Afonso Vita, que hoje lançou uma brochura do seu próximo livro sobre a “Rota Turística e Cultural de Escravos em Angola”, considerou que o Museu da Escravatura em Luanda não está à altura de dignificar e representar essa parte da História.
“Disse inicialmente que Angola é um dos países que mais homens, mulheres e crianças perdeu enquanto durou a história da escravatura, mas se olharmos para o museu [da Escravatura] que temos, não corresponde a essa dimensão e o projeto recomenda, como uma das metas até 2030, termos um museu à dimensão daquilo que foi a perda que tivemos em termos humanos”, referiu.
Segundo Afonso Vita, nos Estados Unidos da América foi criado um museu dos afrodescendentes, em Virgínia, que transmite a história dos negros naquele país, e Angola precisa, não necessariamente na mesma dimensão, de “criar algo que se aproxima àquilo e fazer algo que dignifique não só os angolanos que vivem deste lado, mas também os descendentes que estão noutros países do mundo”.
“Estamos a falar de uma perda de cerca de seis milhões de homens, é muita gente. Temos que ter aqui um museu que quem visitar sinta que Angola perdeu e que o nosso museu transmita isso aos nossos visitantes, é neste sentido que nós falamos sobre a dimensão daquilo que foi a história do tráfico de escravos”, sublinhou.
O projeto, que deverá iniciar a partir do próximo ano, prevê uma rota de dez dias por quatro localidades de Angola, nomeadamente o município do Soyo, província do Zaire, município de Ambriz, província do Bengo, comuna de Massangano, província do Cuanza Norte e Luanda, lugares onde o processo do tráfico de escravos decorreu.
Os locais escolhidos, segundo Afonso Vita, eram usados para a concentração, venda e embarque de escravos e o projeto pretende transformá-los em áreas de interesse para o turismo.
O investigador sublinhou que na investigação que realizou foram identificadas nove localidades do país ainda com vestígios da escravatura, mas por agora foram definidas apenas quatro para a visita.
O projeto inclui também a realização, durante dois dias, no próximo ano, do “Festival Internacional Bianual de Encontro e Reencontro da Africanidade em Angola” para “servir de chamariz” ao turismo, valorizar a cultura, a história, angolana, bem como estabelecer uma ponte entre Angola e a sua diáspora.
Questionado se há valorização e proteção deste património, o investigador disse que “neste momento estão a ser criadas as condições”.
“Não quero falar de valorização, porque ainda não sentimos esta valorização e um dos objetivos do projeto é a valorização da nossa identidade, chamar a atenção de que essa é a nossa história, que deve ser valorizada”, frisou.

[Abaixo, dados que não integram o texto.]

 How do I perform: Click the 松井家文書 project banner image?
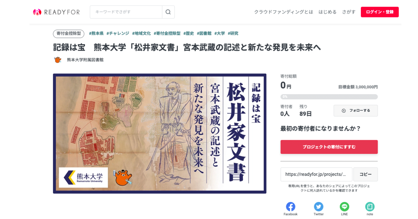point(160,134)
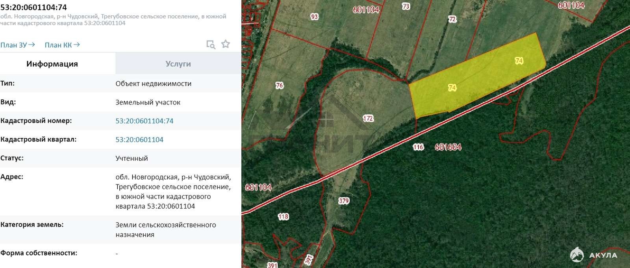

Relativamente à proteção, Afonso Vita referiu que tem havido, por exemplo, na baixa de Luanda, na Rua dos Mercadores e outras áreas que faziam parte da passagem dos escravos.
“As casas que conhecemos na Rua dos Mercadores, que eram as casas onde eram aprisionados esses escravos hoje há áreas protegidas, que os carros já não podem passar para proteger o património”, indicou.
“Já há uma política de classificar e proteger esse património, agora queremos é dar vida a esse património. A cultura ou a história só tem valor quando entram receitas para poder dar sequência a essa valorização e o turismo tem essa vocação”, acrescentou.
A rota dos escravos foi o tema da tese de doutoramento de Afonso Vita, diretor-geral do Instituto de Fomento Turístico de Angola (Infortur), na Universidade de Coimbra.